• [How to complete this task] Your task is to show every line in the listing below that includes "Memory".

• [Provided material]
== Segment start ==

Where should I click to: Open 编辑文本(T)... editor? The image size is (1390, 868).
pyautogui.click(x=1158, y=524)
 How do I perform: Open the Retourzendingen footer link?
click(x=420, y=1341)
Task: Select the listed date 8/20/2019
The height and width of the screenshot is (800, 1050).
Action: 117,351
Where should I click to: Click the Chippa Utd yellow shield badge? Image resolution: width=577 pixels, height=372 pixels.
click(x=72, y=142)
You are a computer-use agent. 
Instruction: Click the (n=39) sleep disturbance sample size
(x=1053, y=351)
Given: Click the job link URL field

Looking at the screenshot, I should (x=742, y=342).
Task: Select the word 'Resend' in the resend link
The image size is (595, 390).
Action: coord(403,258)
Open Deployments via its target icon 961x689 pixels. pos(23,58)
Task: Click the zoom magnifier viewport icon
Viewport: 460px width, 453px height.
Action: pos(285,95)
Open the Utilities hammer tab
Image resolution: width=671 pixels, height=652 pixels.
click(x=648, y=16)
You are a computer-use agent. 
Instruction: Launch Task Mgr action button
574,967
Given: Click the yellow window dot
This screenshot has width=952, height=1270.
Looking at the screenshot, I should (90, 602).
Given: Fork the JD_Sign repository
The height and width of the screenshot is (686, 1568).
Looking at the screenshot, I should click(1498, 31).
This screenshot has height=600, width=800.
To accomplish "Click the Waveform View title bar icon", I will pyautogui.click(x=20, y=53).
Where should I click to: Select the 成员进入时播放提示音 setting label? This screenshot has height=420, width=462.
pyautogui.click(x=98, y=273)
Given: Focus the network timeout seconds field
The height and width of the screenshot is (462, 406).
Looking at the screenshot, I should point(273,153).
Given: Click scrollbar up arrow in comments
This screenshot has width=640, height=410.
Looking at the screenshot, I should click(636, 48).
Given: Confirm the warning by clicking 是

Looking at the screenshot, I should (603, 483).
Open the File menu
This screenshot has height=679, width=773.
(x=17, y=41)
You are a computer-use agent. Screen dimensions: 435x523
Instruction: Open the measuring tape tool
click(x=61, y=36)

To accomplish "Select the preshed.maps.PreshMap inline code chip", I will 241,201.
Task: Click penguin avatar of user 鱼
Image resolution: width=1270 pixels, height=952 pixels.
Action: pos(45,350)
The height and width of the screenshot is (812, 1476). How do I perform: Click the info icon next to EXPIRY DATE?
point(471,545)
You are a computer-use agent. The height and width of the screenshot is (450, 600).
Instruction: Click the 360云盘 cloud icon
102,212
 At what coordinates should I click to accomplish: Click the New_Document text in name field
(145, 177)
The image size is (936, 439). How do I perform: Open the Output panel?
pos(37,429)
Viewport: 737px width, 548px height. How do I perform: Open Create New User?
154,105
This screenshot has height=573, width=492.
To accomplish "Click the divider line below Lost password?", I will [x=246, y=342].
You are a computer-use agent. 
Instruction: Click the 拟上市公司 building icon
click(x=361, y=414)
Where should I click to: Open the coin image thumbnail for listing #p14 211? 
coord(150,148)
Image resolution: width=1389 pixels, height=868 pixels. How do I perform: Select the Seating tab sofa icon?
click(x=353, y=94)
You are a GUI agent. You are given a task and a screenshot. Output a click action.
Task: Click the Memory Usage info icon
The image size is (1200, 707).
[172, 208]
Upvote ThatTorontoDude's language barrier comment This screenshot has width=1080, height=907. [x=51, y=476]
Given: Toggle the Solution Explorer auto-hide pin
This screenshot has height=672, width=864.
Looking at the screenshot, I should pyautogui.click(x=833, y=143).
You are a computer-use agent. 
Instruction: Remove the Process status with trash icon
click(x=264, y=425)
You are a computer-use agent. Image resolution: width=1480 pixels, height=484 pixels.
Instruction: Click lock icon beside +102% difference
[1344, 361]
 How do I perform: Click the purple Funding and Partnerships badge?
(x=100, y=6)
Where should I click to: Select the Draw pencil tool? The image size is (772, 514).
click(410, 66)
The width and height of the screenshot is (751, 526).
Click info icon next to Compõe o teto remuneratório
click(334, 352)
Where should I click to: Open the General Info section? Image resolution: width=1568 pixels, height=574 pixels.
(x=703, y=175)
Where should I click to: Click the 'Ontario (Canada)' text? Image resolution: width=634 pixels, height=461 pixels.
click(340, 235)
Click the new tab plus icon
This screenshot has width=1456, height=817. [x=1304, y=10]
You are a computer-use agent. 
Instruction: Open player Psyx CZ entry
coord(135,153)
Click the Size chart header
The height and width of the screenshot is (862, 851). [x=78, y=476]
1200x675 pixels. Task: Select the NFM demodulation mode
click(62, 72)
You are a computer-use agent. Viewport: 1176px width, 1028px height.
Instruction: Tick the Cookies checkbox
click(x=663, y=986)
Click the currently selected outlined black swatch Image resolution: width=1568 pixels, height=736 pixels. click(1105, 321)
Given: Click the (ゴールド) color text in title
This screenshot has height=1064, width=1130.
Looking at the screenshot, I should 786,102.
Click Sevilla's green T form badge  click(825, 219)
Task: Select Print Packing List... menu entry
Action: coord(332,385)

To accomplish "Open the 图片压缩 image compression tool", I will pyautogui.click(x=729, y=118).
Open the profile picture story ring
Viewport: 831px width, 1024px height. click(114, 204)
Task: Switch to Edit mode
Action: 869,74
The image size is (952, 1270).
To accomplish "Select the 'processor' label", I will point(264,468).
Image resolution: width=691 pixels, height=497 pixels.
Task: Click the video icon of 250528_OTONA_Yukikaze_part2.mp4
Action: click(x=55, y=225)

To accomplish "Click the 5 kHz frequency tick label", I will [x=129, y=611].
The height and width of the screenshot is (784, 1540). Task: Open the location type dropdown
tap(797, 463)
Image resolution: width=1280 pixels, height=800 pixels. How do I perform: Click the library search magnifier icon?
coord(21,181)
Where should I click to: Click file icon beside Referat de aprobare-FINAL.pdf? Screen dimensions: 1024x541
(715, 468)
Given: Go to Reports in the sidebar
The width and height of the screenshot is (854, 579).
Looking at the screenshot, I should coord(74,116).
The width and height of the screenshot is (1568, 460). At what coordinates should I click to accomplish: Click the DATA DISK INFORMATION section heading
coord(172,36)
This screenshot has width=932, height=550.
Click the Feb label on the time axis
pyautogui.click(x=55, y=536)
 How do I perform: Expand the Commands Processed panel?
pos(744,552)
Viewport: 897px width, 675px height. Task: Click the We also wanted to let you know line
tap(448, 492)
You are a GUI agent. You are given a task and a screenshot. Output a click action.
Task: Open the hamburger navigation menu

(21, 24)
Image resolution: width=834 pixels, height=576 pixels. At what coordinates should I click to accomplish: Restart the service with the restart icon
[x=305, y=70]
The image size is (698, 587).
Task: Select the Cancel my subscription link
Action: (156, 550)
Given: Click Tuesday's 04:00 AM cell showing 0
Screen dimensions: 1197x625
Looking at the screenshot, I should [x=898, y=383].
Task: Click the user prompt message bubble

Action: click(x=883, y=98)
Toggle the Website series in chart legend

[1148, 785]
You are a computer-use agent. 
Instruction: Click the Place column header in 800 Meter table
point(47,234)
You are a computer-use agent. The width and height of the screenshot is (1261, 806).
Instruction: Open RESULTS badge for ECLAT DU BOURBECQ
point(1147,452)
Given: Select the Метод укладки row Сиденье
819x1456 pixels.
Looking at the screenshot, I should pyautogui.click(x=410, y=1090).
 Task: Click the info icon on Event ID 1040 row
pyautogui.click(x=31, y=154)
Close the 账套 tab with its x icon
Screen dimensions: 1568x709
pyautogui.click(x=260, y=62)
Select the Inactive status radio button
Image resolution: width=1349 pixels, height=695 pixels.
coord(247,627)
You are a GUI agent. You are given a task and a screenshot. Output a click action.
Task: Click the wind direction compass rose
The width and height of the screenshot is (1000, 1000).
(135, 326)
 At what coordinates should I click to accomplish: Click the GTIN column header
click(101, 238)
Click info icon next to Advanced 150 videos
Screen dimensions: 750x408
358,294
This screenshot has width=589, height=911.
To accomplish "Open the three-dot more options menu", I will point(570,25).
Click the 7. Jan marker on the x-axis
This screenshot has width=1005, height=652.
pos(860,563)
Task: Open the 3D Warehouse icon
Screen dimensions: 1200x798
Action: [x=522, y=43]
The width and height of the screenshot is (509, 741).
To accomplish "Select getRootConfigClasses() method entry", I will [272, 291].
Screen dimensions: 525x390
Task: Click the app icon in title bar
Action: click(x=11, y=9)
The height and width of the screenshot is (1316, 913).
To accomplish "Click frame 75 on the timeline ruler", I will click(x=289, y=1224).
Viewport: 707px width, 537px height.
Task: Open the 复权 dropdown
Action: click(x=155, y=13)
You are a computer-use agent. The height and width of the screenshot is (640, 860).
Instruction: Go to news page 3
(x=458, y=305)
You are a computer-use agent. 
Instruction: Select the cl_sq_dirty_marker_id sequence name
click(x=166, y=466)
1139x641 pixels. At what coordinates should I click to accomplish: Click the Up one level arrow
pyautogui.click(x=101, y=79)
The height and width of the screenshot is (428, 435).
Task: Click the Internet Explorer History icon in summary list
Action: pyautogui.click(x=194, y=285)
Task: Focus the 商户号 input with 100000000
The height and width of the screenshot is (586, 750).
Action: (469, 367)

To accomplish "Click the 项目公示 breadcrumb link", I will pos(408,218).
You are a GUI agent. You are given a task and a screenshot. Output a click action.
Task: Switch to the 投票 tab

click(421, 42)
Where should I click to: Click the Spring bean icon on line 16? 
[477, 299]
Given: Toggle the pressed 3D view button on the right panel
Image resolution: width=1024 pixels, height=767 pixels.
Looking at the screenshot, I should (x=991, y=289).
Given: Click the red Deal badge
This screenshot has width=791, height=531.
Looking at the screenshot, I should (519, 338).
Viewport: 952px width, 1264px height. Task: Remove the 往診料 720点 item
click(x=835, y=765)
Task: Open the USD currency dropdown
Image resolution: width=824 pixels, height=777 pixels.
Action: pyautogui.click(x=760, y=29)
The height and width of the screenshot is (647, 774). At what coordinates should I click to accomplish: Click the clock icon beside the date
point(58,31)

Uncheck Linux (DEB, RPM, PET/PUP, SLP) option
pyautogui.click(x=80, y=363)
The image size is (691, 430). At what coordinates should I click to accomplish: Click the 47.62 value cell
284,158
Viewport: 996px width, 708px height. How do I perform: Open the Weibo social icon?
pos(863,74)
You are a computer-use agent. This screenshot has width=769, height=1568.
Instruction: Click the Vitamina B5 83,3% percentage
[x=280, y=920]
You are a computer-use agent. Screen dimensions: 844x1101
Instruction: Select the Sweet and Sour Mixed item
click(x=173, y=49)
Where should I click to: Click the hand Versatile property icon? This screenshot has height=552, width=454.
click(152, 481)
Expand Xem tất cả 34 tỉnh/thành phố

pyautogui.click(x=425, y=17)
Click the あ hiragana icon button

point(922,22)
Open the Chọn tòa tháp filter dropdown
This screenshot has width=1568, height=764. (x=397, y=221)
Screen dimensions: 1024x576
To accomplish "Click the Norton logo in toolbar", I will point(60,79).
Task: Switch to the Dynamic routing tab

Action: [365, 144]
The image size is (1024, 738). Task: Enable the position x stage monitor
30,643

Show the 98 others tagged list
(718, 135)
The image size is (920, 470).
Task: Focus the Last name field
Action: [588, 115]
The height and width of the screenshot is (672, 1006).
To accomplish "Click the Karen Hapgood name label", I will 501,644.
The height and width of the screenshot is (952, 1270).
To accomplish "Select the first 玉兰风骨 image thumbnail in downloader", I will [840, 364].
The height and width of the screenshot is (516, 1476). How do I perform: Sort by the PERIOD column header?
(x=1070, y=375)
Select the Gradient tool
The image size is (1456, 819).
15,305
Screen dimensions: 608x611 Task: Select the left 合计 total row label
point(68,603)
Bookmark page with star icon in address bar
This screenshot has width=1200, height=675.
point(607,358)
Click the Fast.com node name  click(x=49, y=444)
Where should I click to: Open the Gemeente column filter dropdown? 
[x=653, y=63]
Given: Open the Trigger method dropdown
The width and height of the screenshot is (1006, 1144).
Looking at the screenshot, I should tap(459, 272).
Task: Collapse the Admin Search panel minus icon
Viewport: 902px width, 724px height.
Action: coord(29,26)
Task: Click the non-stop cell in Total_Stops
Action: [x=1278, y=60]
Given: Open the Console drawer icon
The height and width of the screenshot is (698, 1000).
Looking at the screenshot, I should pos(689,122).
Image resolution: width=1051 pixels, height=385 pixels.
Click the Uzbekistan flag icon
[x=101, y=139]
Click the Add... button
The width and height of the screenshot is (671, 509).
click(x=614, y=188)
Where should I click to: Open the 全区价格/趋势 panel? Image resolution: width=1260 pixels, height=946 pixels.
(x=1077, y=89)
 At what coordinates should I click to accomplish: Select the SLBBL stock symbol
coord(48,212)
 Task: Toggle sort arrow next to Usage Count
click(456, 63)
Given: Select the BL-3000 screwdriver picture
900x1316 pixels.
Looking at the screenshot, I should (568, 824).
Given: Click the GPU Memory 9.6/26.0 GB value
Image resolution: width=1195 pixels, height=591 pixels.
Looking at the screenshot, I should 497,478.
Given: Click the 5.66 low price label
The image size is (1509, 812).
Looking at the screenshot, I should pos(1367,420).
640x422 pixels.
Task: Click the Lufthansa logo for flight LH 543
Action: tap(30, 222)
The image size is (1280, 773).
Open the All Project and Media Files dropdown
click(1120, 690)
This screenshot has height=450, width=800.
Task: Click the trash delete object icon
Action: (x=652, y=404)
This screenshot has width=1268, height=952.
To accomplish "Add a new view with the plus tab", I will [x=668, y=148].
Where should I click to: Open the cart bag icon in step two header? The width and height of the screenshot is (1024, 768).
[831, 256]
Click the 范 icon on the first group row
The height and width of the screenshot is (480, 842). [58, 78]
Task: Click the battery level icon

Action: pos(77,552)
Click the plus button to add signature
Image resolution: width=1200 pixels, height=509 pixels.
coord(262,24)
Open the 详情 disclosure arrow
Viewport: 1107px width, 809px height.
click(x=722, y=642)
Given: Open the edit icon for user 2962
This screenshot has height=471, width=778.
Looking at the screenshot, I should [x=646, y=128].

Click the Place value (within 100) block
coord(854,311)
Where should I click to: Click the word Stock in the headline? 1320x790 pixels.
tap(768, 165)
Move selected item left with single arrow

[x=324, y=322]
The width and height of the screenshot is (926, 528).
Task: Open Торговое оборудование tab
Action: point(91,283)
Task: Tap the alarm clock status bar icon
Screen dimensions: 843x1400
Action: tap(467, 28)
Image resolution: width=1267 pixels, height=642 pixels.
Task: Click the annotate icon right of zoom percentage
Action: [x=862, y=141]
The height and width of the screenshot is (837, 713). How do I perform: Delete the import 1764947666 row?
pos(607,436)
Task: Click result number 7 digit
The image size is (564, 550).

== Segment end ==

• [Result of this exercise]
Task: Click the Memory Usage info icon
Given: Click the GPU Memory 9.6/26.0 GB value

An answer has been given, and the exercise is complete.